Factors of knowledge transfer include the dimensions of the knowledge described in the prior section, as well as the contexts in which it occurs and mechanisms through which it can occur:
- Relational context concerns whether knowledge is interconnected.
- Cognitive context concerns mental abilities and processes regarding knowledge.
- Motivational context of personal preferences and social influences affect direct or indirect knowledge transfer behaviors.
- Emotional context impacts mental state and sense of security, which affect knowledge transfer.
- Social networks determine the flows through which knowledge can transfer and the node-based conditional limitations on transfer.
- Personnel movement between units and organizations impacts available knowledge and geographical, chronological, and social limitations on knowledge transfer.
- Routines impact knowledge transfer as they contain embedded knowledge and teach it through experience repeating the routine.
- Templates affect knowledge transfer as they affect the framing, priming, volume, and content parameters for formal exchanges of knowledge.
- Alliances impact knowledge transfer between formal and informal groups.
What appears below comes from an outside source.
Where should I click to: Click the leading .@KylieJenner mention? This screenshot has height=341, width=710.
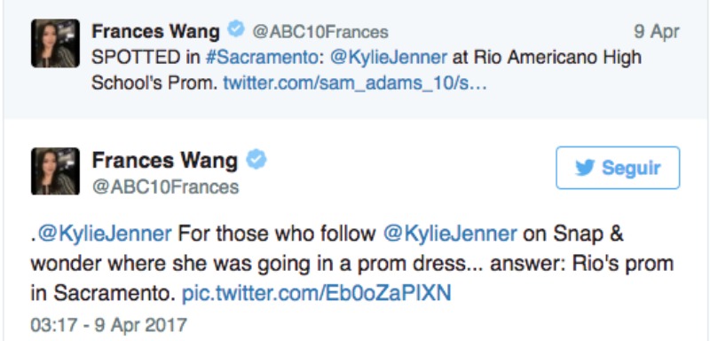[101, 234]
=== Knowledge retention ===

Knowledge retention concerns the behavior of knowledge that has been embedded within the organization, characterized by the organizational memory. Organizational memory, quantified by measures such as cumulative knowledge and the rate of decay over time, is impacted by experience, processes and knowledge repositories that affect knowledge retention. Knowledge repositories are of key significance as they are intentional remedies to increase retention. Repositories can include the organization's rules and routines, altered by the processes of routine development and routine modification. Transactive memory systems are additional methods by which knowledge holders within the organization can be identified and utilized, subject to their development and performance. Organizations that retain the bulk of their knowledge in individuals are vulnerable to lose that information with high turn over rates. In a study of organizational learning in the automotive and fast food industries, Argote found that high turn over rates lead to lower productivity and decreased organizational memory.

== Applications ==
Applications of organizational learning research and contexts for organizational learning facilitation and practices are numerous. Experience curves can be used to make projections of production costs, compare performance across units, identify the effects of various processes and practices, and make informed financial decisions about how to allocate resources. Utilizing knowledge transfer and retention concepts to recognize, maintain, and reclaim embedded knowledge can help organizations become more efficient with their knowledge. Organizational learning theories and knowledge management practices can be applied to organizational design and leadership decisions.

== Knowledge management practices ==
Various knowledge management concepts and practices are the relevant products of organizational learning research. Work on knowledge transfer applies to knowledge retention and contributes to many of the applications listed below, including the practices of building learning organizations, implementing knowledge management systems, and its context for inter organizational learning and the diffusion of innovations.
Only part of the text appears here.